Inyección de plástico: claves para piezas consistentes y sin defectos
La inyección de plástico es uno de los procesos más usados para fabricar piezas repetibles a gran volumen, pero su ventaja principal (la consistencia) solo aparece cuando material, molde y parámetros de máquina trabajan en equilibrio. Muchos defectos típicos —rebaba, hundimientos, alabeo o marcas de flujo— no se resuelven con “subir la temperatura” o “apretar más” sin criterio: requieren identificar la causa raíz y ajustar con método.
Si estás desarrollando una pieza nueva o mejorando una existente, entender qué variables controlan el llenado, la compactación y el enfriamiento te ayuda a reducir scrap, estabilizar ciclos y obtener tolerancias más confiables. Esta guía resume los puntos críticos que suelen determinar el resultado final.
Variables críticas del proceso de inyección (y qué problemas previenen)
1) Selección del material y su preparación. El tipo de resina define rigidez, impacto, resistencia química y estabilidad dimensional. La humedad en materiales higroscópicos (por ejemplo, algunos grados de nylon o PET) puede causar burbujas, vetas plateadas y pérdida de propiedades; por eso el secado y el manejo del material (tiempo en tolva, contaminación, mezclas) impactan directamente la apariencia y el desempeño.
2) Diseño del molde: entradas, ventilación y balance. La ubicación de la compuerta y el dimensionamiento de canales determinan cómo entra el material y cómo se orientan las líneas de flujo. Una ventilación insuficiente puede generar quemados o falta de llenado; un balance deficiente en moldes multicavidad produce piezas disparejas. El diseño también influye en marcas de expulsión y en la facilidad para mantener el molde.
3) Temperaturas (cilindro, boquilla y molde). Temperaturas estables favorecen una viscosidad controlada y un llenado uniforme. Si el molde está demasiado frío, aumenta el riesgo de líneas de soldadura visibles y falta de llenado; si está demasiado caliente, puede subir el tiempo de ciclo y aparecer deformación. La estabilidad suele ser más importante que “ir más alto” o “más bajo”.

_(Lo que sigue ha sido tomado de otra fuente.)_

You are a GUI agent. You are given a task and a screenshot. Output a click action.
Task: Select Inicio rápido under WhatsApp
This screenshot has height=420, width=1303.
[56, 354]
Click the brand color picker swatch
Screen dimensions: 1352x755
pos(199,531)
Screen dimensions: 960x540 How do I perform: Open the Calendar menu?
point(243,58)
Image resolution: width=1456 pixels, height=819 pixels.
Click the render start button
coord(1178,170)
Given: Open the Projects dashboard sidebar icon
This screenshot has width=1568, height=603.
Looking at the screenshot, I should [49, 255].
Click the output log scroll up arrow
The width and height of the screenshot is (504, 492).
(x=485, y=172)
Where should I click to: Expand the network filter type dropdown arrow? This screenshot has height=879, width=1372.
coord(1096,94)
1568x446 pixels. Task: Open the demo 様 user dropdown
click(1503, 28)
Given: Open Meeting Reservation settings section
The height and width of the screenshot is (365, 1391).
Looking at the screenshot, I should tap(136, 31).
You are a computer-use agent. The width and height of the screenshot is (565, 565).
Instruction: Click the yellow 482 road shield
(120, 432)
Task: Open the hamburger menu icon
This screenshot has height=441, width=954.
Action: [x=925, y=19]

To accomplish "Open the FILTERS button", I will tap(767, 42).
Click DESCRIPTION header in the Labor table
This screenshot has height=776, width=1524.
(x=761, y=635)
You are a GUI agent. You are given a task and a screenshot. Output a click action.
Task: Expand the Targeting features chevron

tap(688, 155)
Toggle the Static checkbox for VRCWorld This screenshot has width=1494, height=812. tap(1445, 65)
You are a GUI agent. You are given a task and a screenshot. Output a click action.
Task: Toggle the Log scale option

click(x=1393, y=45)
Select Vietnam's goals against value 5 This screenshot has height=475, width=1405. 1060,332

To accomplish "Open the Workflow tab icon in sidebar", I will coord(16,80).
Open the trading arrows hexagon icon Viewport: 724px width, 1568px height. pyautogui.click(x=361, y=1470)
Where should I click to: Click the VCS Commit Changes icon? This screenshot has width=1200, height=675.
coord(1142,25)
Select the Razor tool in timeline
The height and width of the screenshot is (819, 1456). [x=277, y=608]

4) Velocidad de inyección, presión y etapa de compactación. La velocidad afecta el frente de flujo y la apariencia; la presión ayuda a completar geometrías finas, pero si se excede puede aparecer rebaba. La compactación (holding/packing) es clave para evitar hundimientos y poros: se ajusta para compensar contracción mientras el punto de compuerta sigue abierto.
5) Enfriamiento y tiempos de ciclo. El enfriamiento domina el ciclo en muchas piezas. Un enfriamiento desigual provoca alabeo; un tiempo insuficiente puede causar deformación al expulsar. Mejorar la eficiencia del enfriamiento (canales, caudales, control térmico) suele dar más estabilidad que solo alargar tiempos.
6) Control de calidad y trazabilidad del lote. Para sostener consistencia, define características críticas (dimensión, peso, apariencia, propiedades) y registra parámetros clave por orden de producción. Medir peso de pieza, temperatura de material y tiempo de ciclo ayuda a detectar deriva antes de que se convierta en un lote completo fuera de especificación.
- Enfoque recomendado: documenta la “receta” del proceso (material, secado, temperaturas, velocidades, presiones, tiempos) y valida con corridas cortas antes de escalar a producción.